How to Spot Cricket Infestations?
- Swarming crickets close to light sources
- Discarded cricket skins around your home
- Loud chirping that stops you from sleeping
- Frequently ruined things and personal belongings by crickets
How Do You Catch a Cricket in Your House?
Here are a few ways you can tackle the issue of crickets inside your home.
Place cricket traps
Purchase some sticky traps that you get for mice or rats and locate these in your home where you see or think you have cricket issues.
You can make your chances of catching the crickets higher by adding some cornmeal or other foods to the middle of the trap.
If you can see the cricket, one efficient method is to use a vacuum cleaner. After you suck them up, be sure to empty the bag or dispose of it away from your home. (Read How to Make a Fruit Fly Trap)
How Do You Get Rid of a Cricket You Can’t Find?
Here you can see how to make a cricket trap as a natural form of pest control and get rid of crickets without the need for sprays that are usually used for a cricket infestation.
Use a Beer Can
- Suppose you grab an empty can, which still has a few drops inside. You can leave the can on its side where you have crickets.
- Crickets are attracted to the beer and will crawl into the beer and will become stuck.

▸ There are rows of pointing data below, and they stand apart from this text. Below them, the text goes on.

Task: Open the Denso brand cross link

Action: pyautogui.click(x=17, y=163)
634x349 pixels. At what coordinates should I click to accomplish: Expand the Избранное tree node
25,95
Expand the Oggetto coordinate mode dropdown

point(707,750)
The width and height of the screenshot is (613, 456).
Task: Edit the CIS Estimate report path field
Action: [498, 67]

- Once you catch your prey, you can open the can and let them go outside, or you can use them as fishing bait.
Use Molasses Traps
- Take a clean glass jar and add a good spoon of molasses inside. Add a little water to make it runnier.
- Place the open jar where you heard the crickets. The crickets will like the smell and become attracted to the molasses and jump in to get to it
- Once they are stuck, they can’t get out
Once you have cleared out the crickets, you need to make sure no others will come in.
Here are a few things you can do to keep a cricket, the bug from entering your home.
- Seal or caulk all potential points of entry like around your windows, doors, and foundations.
- Be sure to keep areas of a reasonable distance from your house clear of grass, weeds, and mulch.
- Keep firewood or any other types of organic materials or rubbish away from your home areas.
- Outside your home, you can use yellow-tinted sodium vapor lighting instead of white lighting.
- If possible, place the lights on poles with the light facing your doorways rather than being placed in the vicinity. Doing so attracts a house cricket toward the lights rather than toward your doors which open.
It doesn’t take too much to stop a cricket in my house, and it is better to keep them out rather than search how to find a cricket that is chirping happily at night in areas of your home.